==== Exercise materials ====

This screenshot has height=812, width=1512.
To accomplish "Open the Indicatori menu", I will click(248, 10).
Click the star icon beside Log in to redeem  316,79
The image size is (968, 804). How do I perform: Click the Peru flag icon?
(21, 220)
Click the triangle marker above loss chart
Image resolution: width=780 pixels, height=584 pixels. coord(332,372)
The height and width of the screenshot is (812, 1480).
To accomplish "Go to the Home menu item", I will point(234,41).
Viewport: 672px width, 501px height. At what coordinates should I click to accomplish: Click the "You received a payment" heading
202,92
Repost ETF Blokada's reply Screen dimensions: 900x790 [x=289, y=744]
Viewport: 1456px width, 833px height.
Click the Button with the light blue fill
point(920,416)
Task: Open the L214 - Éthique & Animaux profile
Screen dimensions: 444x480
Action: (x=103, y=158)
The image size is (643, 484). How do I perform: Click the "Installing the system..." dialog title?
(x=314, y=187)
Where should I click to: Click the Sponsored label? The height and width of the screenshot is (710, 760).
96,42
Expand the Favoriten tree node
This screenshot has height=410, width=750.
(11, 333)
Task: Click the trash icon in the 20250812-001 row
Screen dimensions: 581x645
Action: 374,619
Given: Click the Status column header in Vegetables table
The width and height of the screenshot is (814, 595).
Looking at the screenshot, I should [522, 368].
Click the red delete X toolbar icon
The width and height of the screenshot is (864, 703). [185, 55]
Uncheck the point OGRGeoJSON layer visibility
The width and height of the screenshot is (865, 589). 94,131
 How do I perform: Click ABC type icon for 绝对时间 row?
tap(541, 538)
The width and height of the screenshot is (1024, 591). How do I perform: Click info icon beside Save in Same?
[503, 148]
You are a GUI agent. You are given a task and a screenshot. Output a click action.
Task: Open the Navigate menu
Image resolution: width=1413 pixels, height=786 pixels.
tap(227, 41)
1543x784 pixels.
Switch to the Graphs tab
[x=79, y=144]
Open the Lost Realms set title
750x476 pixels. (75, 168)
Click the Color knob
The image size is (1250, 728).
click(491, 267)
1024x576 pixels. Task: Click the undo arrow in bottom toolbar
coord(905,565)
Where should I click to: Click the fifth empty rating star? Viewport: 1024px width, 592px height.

====

The full listing is to be printed again exactly as it stands.

# [Answer]
This screenshot has height=812, width=1512.
To accomplish "Open the Indicatori menu", I will click(248, 10).
Click the star icon beside Log in to redeem  316,79
The image size is (968, 804). How do I perform: Click the Peru flag icon?
(21, 220)
Click the triangle marker above loss chart
Image resolution: width=780 pixels, height=584 pixels. coord(332,372)
The height and width of the screenshot is (812, 1480).
To accomplish "Go to the Home menu item", I will point(234,41).
Viewport: 672px width, 501px height. At what coordinates should I click to accomplish: Click the "You received a payment" heading
202,92
Repost ETF Blokada's reply Screen dimensions: 900x790 [x=289, y=744]
Viewport: 1456px width, 833px height.
Click the Button with the light blue fill
point(920,416)
Task: Open the L214 - Éthique & Animaux profile
Screen dimensions: 444x480
Action: (x=103, y=158)
The image size is (643, 484). How do I perform: Click the "Installing the system..." dialog title?
(x=314, y=187)
Where should I click to: Click the Sponsored label? The height and width of the screenshot is (710, 760).
96,42
Expand the Favoriten tree node
This screenshot has height=410, width=750.
(11, 333)
Task: Click the trash icon in the 20250812-001 row
Screen dimensions: 581x645
Action: 374,619
Given: Click the Status column header in Vegetables table
The width and height of the screenshot is (814, 595).
Looking at the screenshot, I should [522, 368].
Click the red delete X toolbar icon
The width and height of the screenshot is (864, 703). [185, 55]
Uncheck the point OGRGeoJSON layer visibility
The width and height of the screenshot is (865, 589). 94,131
 How do I perform: Click ABC type icon for 绝对时间 row?
tap(541, 538)
The width and height of the screenshot is (1024, 591). How do I perform: Click info icon beside Save in Same?
[503, 148]
You are a GUI agent. You are given a task and a screenshot. Output a click action.
Task: Open the Navigate menu
Image resolution: width=1413 pixels, height=786 pixels.
tap(227, 41)
1543x784 pixels.
Switch to the Graphs tab
[x=79, y=144]
Open the Lost Realms set title
750x476 pixels. (75, 168)
Click the Color knob
The image size is (1250, 728).
click(491, 267)
1024x576 pixels. Task: Click the undo arrow in bottom toolbar
coord(905,565)
Where should I click to: Click the fifth empty rating star? Viewport: 1024px width, 592px height.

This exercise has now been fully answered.